A Former Woodstock Flower Child And An Ex-Young Republican Are Swapping Roles In The Body Politic.
By Emil Franzi
GEORGE BERNARD Shaw's play The Devil's Disciple
involves two lead characters who reverse roles. One is a minister,
the other a rogue. During the American Revolution, they are forced
to change identities and end up liking it, with the rogue becoming
the minister and the minister becoming a soldier. They were admirably
played by Kirk Douglas and Burt Lancaster in a late '50s movie
also starring Sir Lawrence Olivier as a wonderful General Burgoyne.
Unlike today's flicks, they left Shaw's text intact.
I'm reminded of that play and movie now whenever I read or hear
my old friend, Arizona Daily Star editorial page columnist
Tom Beal, the once long-haired, left-wing hippie who pens periodic
reminiscences of his presence at Woodstock. His liberal credentials
are undisputed.
Back when Beal was running with the anti-establishment pack,
I was running the California Young Republicans, carrying a Nixon
placard, and hoping J. Edgar's guys were taking the names of people
like Beal. My right-wing credits run as deep as Beal's on the
other side. But now a funny thing is happening.
Like the two Shaw characters, we seem to be reversing roles.
Tom jabbed me earlier this year for being on the same side as
guys like Don Diamond in opposing charter government for Pima
County. Since then, he's either acquiesced to or supported Diamond
and the Growth Lobby on a range of issues, from the failed water
initiative to the incorporation of Tortolita.

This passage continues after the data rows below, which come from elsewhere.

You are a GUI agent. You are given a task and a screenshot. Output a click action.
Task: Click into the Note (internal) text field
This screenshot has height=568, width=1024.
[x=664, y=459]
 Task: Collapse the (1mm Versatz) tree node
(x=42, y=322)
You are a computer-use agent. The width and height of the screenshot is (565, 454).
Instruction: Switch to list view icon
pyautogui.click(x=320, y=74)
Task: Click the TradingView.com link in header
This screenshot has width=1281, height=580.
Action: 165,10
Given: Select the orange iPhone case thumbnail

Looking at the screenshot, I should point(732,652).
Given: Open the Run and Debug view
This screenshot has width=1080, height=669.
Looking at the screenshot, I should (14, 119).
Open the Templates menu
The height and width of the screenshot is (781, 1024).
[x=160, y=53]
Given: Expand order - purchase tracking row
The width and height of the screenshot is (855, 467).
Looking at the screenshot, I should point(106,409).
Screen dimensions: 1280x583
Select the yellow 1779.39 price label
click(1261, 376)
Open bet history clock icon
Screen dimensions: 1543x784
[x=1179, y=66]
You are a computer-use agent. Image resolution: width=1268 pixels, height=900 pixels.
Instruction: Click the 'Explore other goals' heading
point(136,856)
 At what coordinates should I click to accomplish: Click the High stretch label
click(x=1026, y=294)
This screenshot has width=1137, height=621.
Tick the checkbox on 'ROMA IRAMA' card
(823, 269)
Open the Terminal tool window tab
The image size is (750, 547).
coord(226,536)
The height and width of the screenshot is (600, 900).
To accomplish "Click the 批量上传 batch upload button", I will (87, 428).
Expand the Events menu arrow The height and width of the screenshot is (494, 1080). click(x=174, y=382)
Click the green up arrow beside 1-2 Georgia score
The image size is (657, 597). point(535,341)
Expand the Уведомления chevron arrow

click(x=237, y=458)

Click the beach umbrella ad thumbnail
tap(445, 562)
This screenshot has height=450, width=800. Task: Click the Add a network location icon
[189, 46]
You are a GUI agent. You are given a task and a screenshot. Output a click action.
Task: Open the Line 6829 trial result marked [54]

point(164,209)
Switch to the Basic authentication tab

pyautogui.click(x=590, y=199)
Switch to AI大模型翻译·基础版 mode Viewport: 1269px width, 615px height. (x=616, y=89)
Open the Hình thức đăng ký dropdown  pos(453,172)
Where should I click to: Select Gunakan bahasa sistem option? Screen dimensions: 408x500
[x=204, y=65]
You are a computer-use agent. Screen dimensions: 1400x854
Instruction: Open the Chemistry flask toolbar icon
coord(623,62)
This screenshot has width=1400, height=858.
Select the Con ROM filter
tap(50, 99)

The anti-establishment
guy is morphing into an establishment apologist.
Tom, like some other Tucson-centric types who profess a concern
with the environment, has become a prisoner of some weird of
ideology which simply refuses to admit that the incorporation
of Tortolita is the only hope to preserve about 20 square miles
of lush desert. In fact, it appears that Tom has given up on preserving
anything besides the hollow shell of legality that allows the
City of Tucson to dominate this valley, a classic case of defending
form over substance.
Never mind that Beal's anti-incorporation dogma has consigned
all those saguaros and ironwoods to the bulldozers now churning
in Marana and Oro Valley. Hey, so what? As a Star editorial
recently said, annexation is just something that happens to people
who choose to live in unincorporated areas. Gee, Tom, wildlife
and plants are part of that equation, too. When did you quit caring
about them? Don't unique living creatures like pygmy owls matter
to you anymore?
But perhaps the ultimate turn came from Beal on the KUAT-TV news
show Arizona Illustrated, where he now regularly agrees
with the Tucson Citizen's Mark Kimble and that yahoo from
Inside Tucson Business. In discussing the 1961 law which
set up the six-mile, no-incorporation zones, Beal cavalierly dismissed
the argument that the law is unconstitutional by saying it was
a law that had been on the books for some time and the Supreme
Court should leave it alone.
Excuse me, Tom: I'm the guy who used to hang with the folks who
wanted to impeach Earl Warren and attacked the courts for too
much activity. You're the guy who believes that liberal judges
have done much to bring about change by throwing out bad laws,
regardless of their vintage, remember?
Tom Beal has always been a mellow guy, but he used to have a
deep sense of justice, and he could become righteously indignant
when necessary. Apparently mellow now dominates, because he can't
find anything wrong anymore with the way a gaggle of corrupt local
governments behave. Amphi Schools? Town of Marana? Oro Valley?
So what? It's easier to zing Tortolita, the only people who are
actually trying to do something about all that rampant
growth Beal now finds inevitable.
So, Tom, who do you think ought to play us in the movie?